Monday, June 29, 2020

SHOULD TRUMP STOP LAP DANCING PUTIN? - OR IS HE SUCKING OFF DIRTY RUSSIAN MONEY AND CAN'T?

ven the ‘Innocent’ Story of Trump’s Response to the Russian Bounty Is Damning

Photo: Chris McGrath/Getty Images
In January, officials at “the highest levels of the White House” were informed that Russia had paid the Taliban a bounty to kill American troops in Afghanistan. Since that time, Trump has held five known phone calls with Vladimir Putin: on March 30, April 9, April 10, April 12, and June 1. The administration has not even claimed to have warned off Russia, let alone taken retaliatory action.
The America First, bully-boy president’s shocking passivity in the face of a threat to the troops whose welfare he claims to cherish so dearly has a couple of basic categories of explanation.
The first is that he is, in some form or fashion, still in hoc to Putin. Years of courting and flattery seem to have convinced Trump to see Russia’s side of a wide array of issues, from NATO to G7 membership to the alleged threat to Russia posed by countries like Montenegro and Afghanistan. The Mueller investigation found that Putin dangled a secret payoff of several hundred million dollars during the campaign. If he is currently receiving payments from Russian sources now, the public would have no way to know, as Trump has (with broad support from his party) blocked legally required disclosure of his financial information. Trump’s operation to produce a Ukrainian investigation of Joe Biden was financed at least in part by a Russian oligarch.
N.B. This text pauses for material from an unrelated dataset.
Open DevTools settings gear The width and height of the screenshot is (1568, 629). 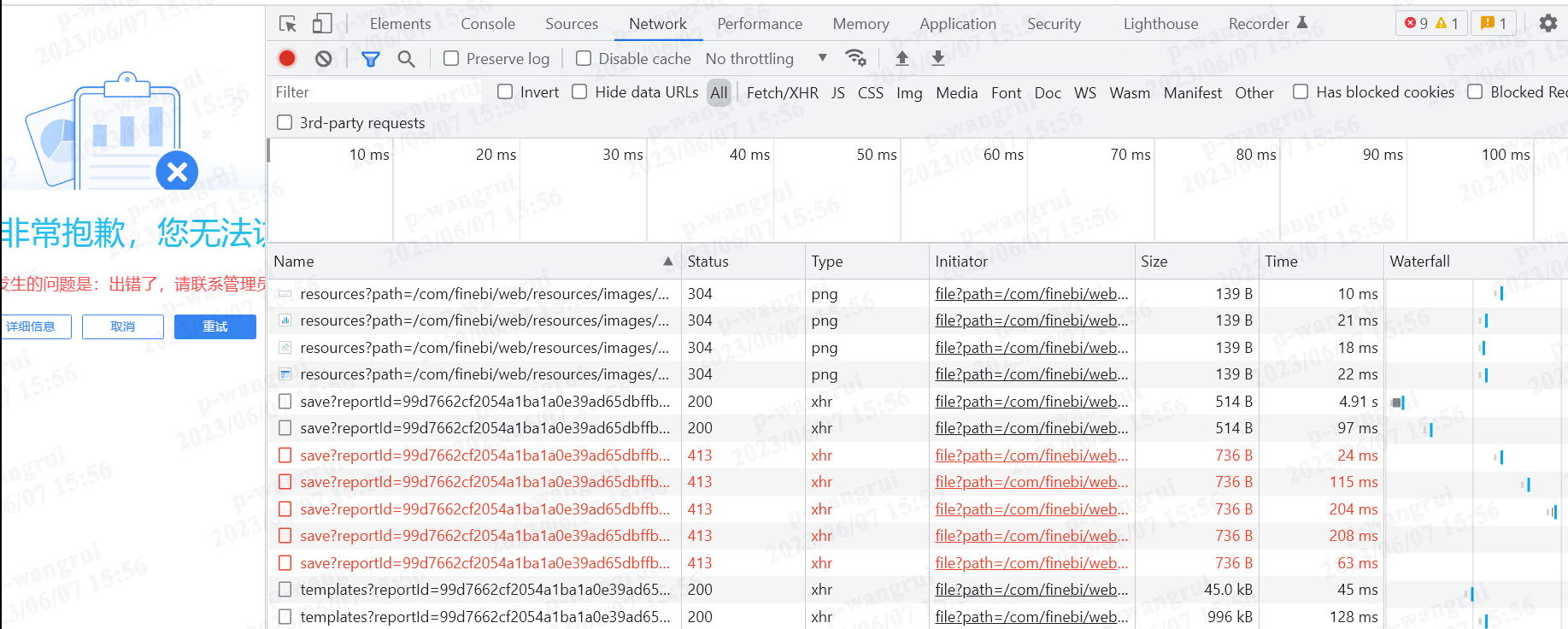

It is possible none of these secret considerations really bears on his Russia policy. The criminal investigation of Trump and Russia hit a dead end at Paul Manafort and Roger Stone, and the result of the apparently separate counterintelligence investigation is completely unknown. But this would still leave a puzzling void in the weaselly denials issued by Trump and his spokespeople.
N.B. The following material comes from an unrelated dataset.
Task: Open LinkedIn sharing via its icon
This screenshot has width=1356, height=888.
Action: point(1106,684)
As usual, the administration has produced a menu of responses, allowing its supporters to choose which level of denial they wish to pick, depending on their personal level of commitment to the Trump personality cult. Trump himself has dismissed the “so-called” attacks, and then — in the same message! — retreated to the defense that there have “not been many” attacks on American forces:
“We’ve only been attacked a few times” would, of course, confirm the reports, not deny them.
In a subsequent message, Trump called the entire report of Russian bounties a hoax and blamed it on The New York Times Book Review section:
While Trump is a well-known bibliophobe, it seems more likely that he mistyped the target of his conspiracy theory than that he attempted to suggest the Times’ Russian bounty report was orchestrated by its literary section.
The original Times scoop has been confirmed by other American media and European intelligence sources. Other administration officials have tried to draw a less obviously indefensible line. Over the weekend, the White House press secretary and director of National Intelligence denied that “the president nor the vice-president were briefed” on Russia’s involvement. This would seem to push responsibility away from Trump and onto a nebulous bureaucratic failure.
Yet the administration conspicuously failed to deny the Times report that the bounty intelligence was included in the President’s Daily Brief. The gap between Trump “being briefed” on the Russian bounty, and information on the bounty being included in his brief, may sound merely semantic. But Trump is known not to read his brief, instead relying on a verbal summary from intelligence officials.
The Washington Post reported three years ago that the officials who deliver Trump’s intelligence summaries have learned to dance carefully around anything that casts a dark light on Putin. “Russia-related intelligence that might draw Trump’s ire is in some cases included only in the written assessment and not raised orally,” it found, noting that briefers have learned that Russian-related intelligence tends to send the briefing “off the rails.”
And so the Russian bounty might well have been included in Trump’s official briefings, which everybody knows he doesn’t read. And the officials around him may well have decided not to mention the matter to him because experience has taught them not to broach the topic of Russian misconduct with the boss.
Trump’s advisers almost certainly do not know why the topic of Russia is so triggering to him. But if his sensitivity is so acute that they could not even bring up a scheme to finance attacks on the American military — a literal act of war — then the effect is tantamount to the worst-case scenario. Whatever the reason, Trump is functionally unable to handle American policy toward Russia.